The best way I’ve found to do this is to work off of what you already know and like. To use an example from my own life: I was given a copy of Moon as a birthday present because I was fond of juvenile science-fiction books as a middle-schooler. I loved it, so I began seeking recommendations for similar movies. That led me to (Paul Schrader official silver level canon entry) 2001: A Space Odyssey, which led me to Andrei Tarkovsky’s Solaris, which led me to Stanisław Lem’s book.

I think this approach, coupled with an earnest effort to study the history of your favorite mediums, genres, and subcultures—in other words, actually strive to understand why given works are heralded, even if you ultimately disagree with their reputations—will lead to a suitably refined personal taste. From this increasingly knowledgeable position you’ll be able to articulate your preferences, explain why you disagree with popular consensus on this or that, become more discerning in your choices, see the bountiful connections between various works, and make thoughtful recommendations to others.

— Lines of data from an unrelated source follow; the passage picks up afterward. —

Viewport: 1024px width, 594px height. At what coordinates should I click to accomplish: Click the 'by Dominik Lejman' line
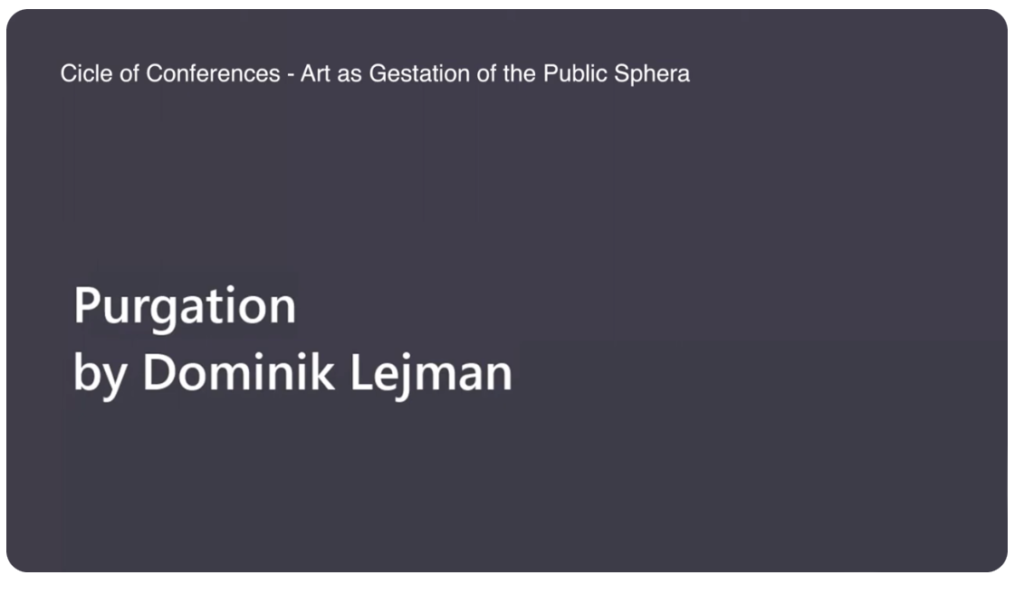click(293, 373)
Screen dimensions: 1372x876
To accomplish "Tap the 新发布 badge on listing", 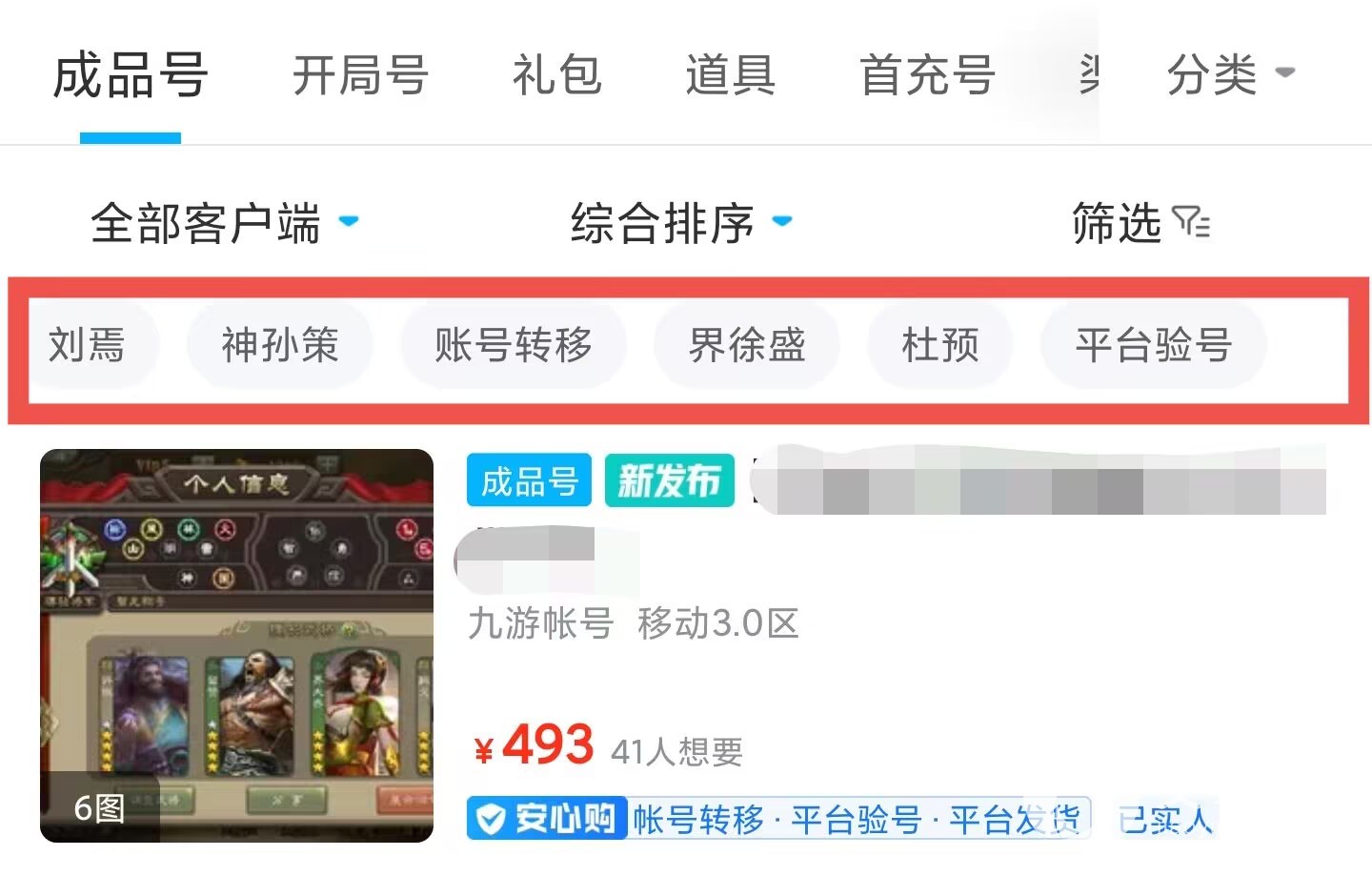I will (x=670, y=480).
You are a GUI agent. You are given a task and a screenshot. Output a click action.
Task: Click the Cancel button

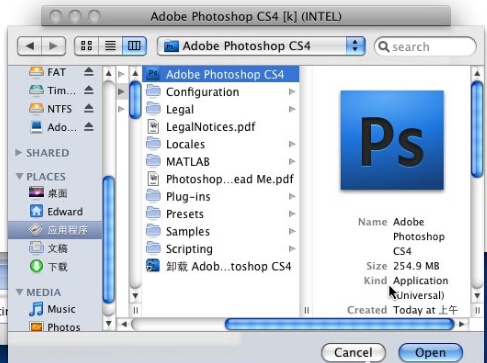coord(353,352)
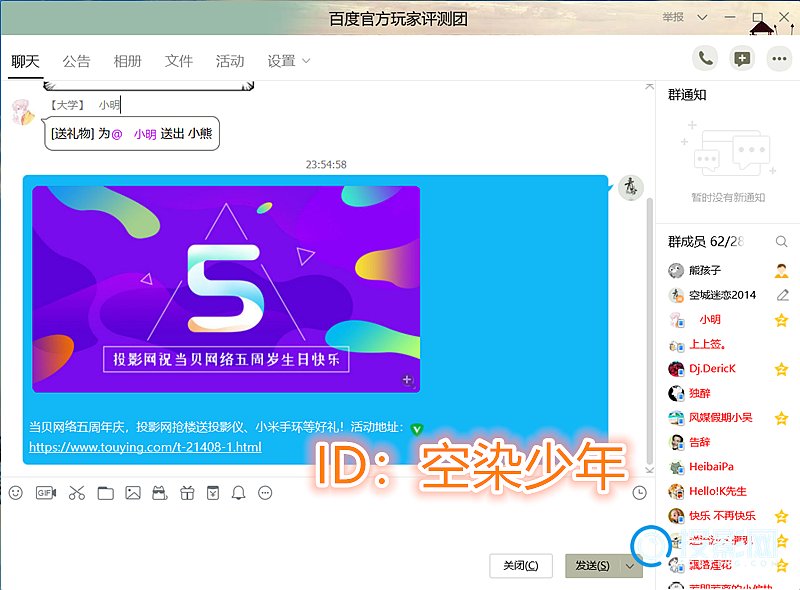Image resolution: width=800 pixels, height=590 pixels.
Task: Expand the 设置 dropdown tab
Action: [289, 61]
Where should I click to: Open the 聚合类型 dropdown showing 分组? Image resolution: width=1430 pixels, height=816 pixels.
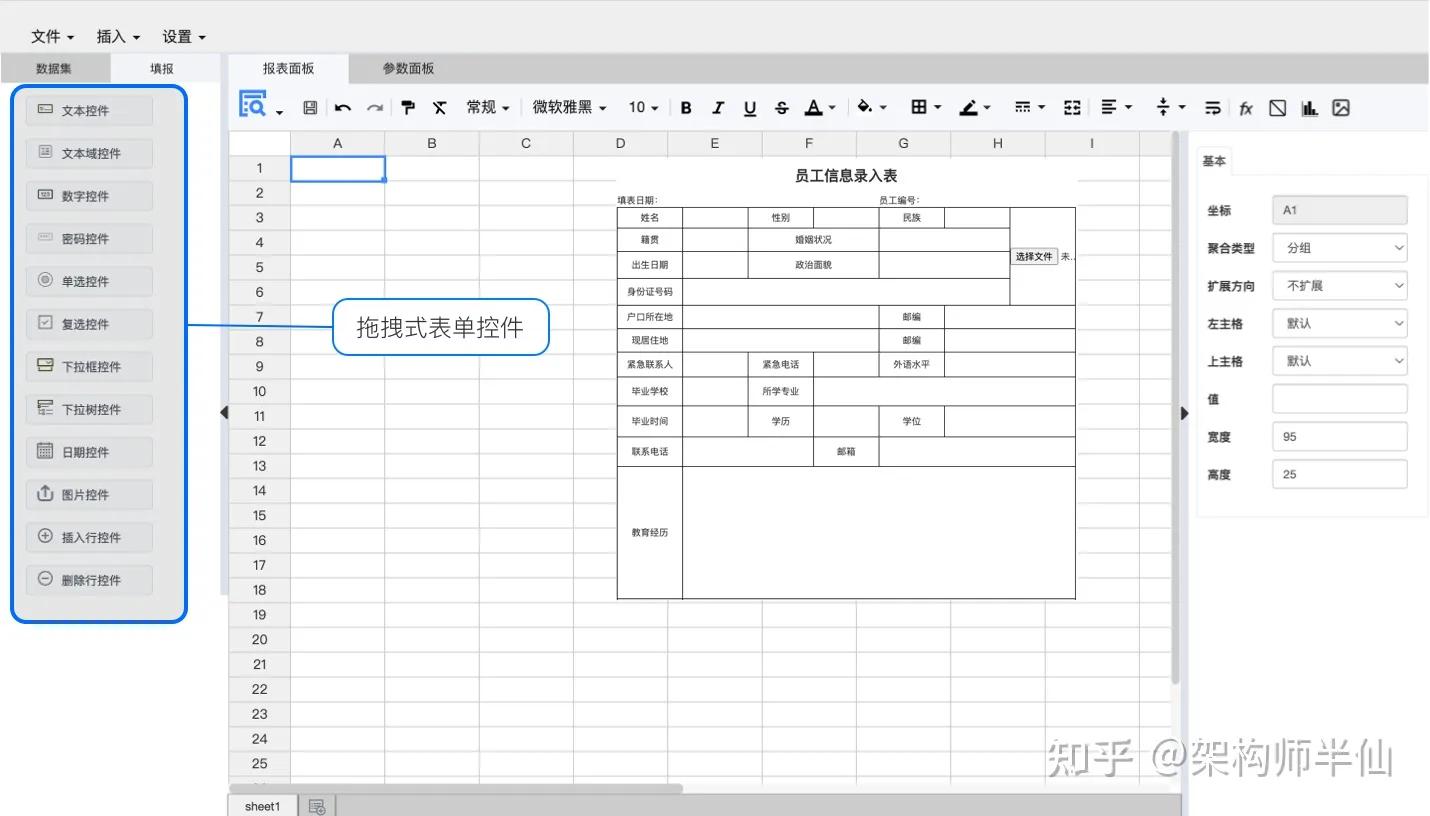point(1339,247)
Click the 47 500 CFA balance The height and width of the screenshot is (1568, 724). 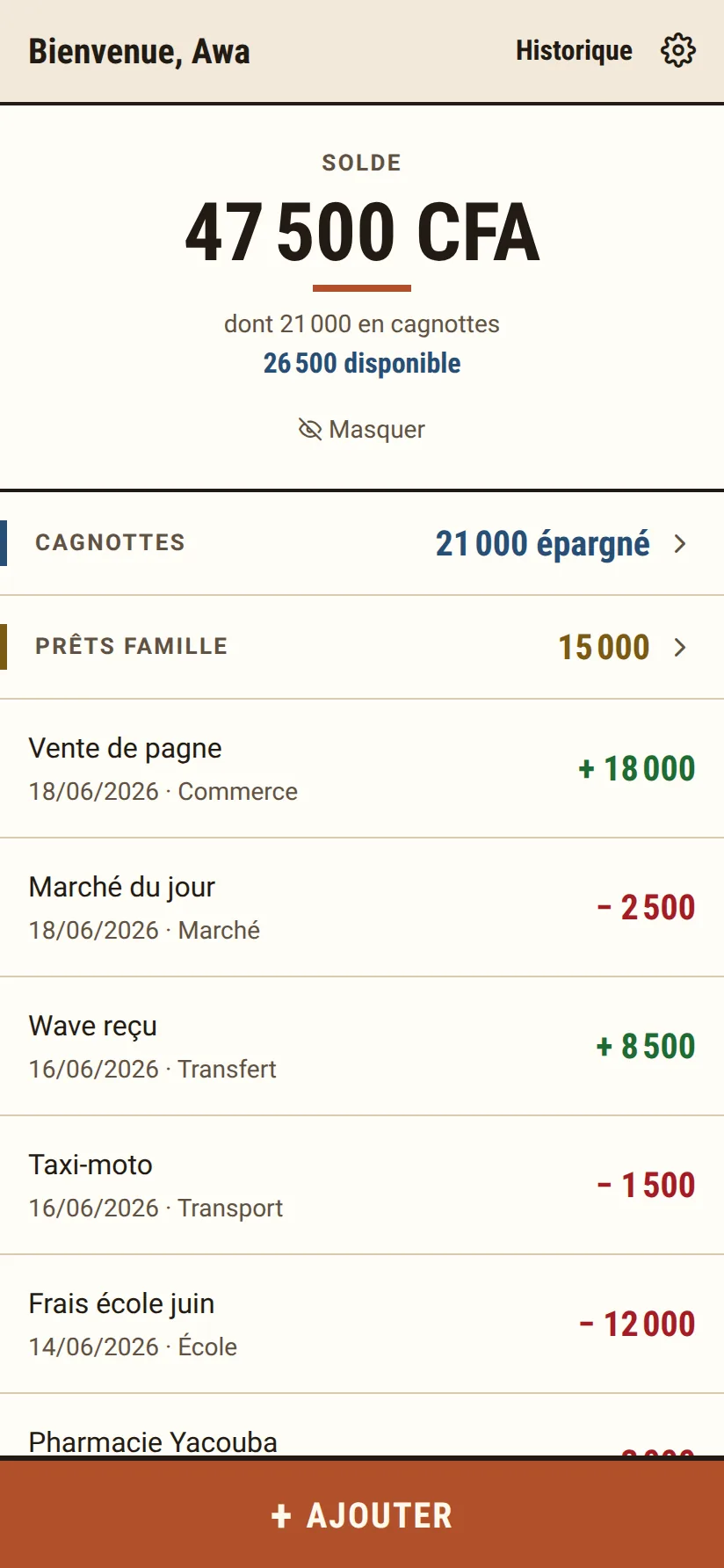coord(362,233)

If you plan to try your own hand at making art, understanding what makes you tick is immensely helpful. Your self-curated canon will provide you with an endless wellspring of inspiration, a folder full of proven standards to help you cut through your creative blocks. It should be brimming with the art that taught you how the creative process works: archetypes, narrative structures, character development, aesthetics, framing, humor, plot twists, guitar tones, time signatures, wordplay, voice effects, cover art—whatever works you would strive to be mentioned alongside in your own creative pursuits. Further, being familiar with your chosen niche and its seminal works will allow you to break new ground in it.

Ultimately, the deliberate investigation and refinement of your own sensibilities is an act of self discovery; a process that gives us a glimpse, however ephemeral, into the mysterious black box that is the human mind.